Authentication for cloud-scale analytics in Azure

Authentication is the process of verifying the identity of the user or application. A single source identity provider is preferred, which handles identity management and authentication. This provider is known as a directory service. It provides methods for storing directory data and making this data available to network users and administrators.

Any data lake solution should use and integrate with the directory service that's already in use. For most organizations, Active Directory is the directory service for all identity-related services. It's the primary and centralized database for all service and user accounts.

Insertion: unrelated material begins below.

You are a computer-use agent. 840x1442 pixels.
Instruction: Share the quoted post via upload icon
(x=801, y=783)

In the cloud, Microsoft Entra ID is a centralized identity provider and the preferred source for identity management. Delegating authentication and authorization to Microsoft Entra ID enables scenarios such as conditional access policies that require a user to be in a specific location. It supports multifactor authentication to increase the level of access security. Configure data lake data store services with Microsoft Entra integration when possible.

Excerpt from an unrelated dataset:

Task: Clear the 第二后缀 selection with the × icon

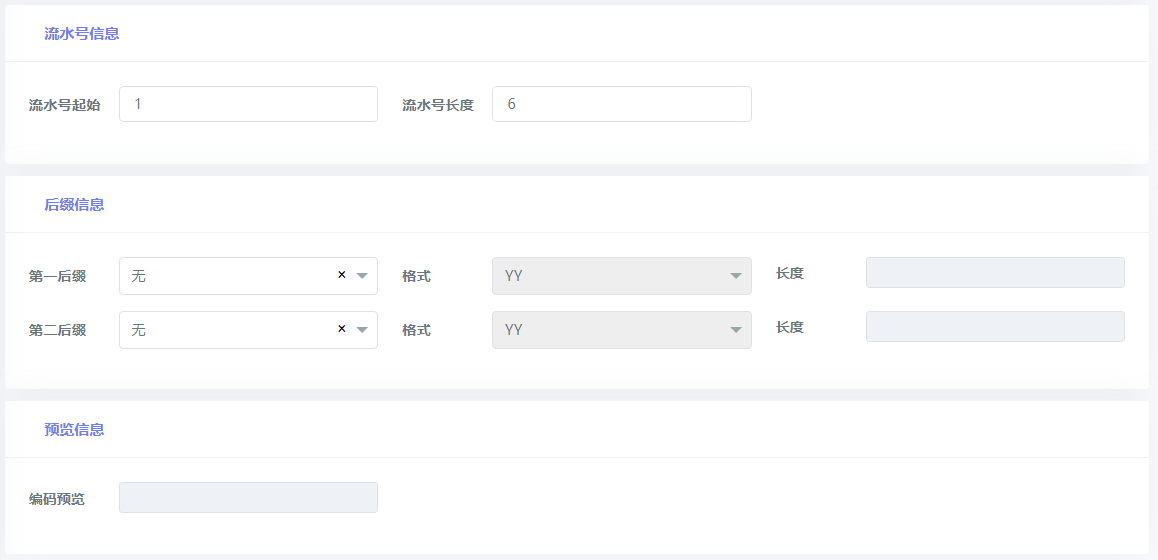Action: [342, 329]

For data services that don't support Microsoft Entra ID, use access key or token for authentication. The client should store the access key in a key management store such as Azure Key Vault.

Authentication scenarios for cloud-scale analytics are:

  • User authentication
  • Application and service-to-service authentication

User authentication

Users who connect to a data service or resource must present a credential. This credential proves that users are who they claim. Then they can access the service or resource. Authentication also allows the service to know the identity of the users. The service decides what a user can see and do after the identity is verified.

Azure Data Lake Storage Gen2, Azure SQL Database, and Azure Synapse support Microsoft Entra integration. The interactive user authentication mode requires users to provide credentials in a dialog box.

Important

Do not hard-code user credentials into an application for authentication purpose.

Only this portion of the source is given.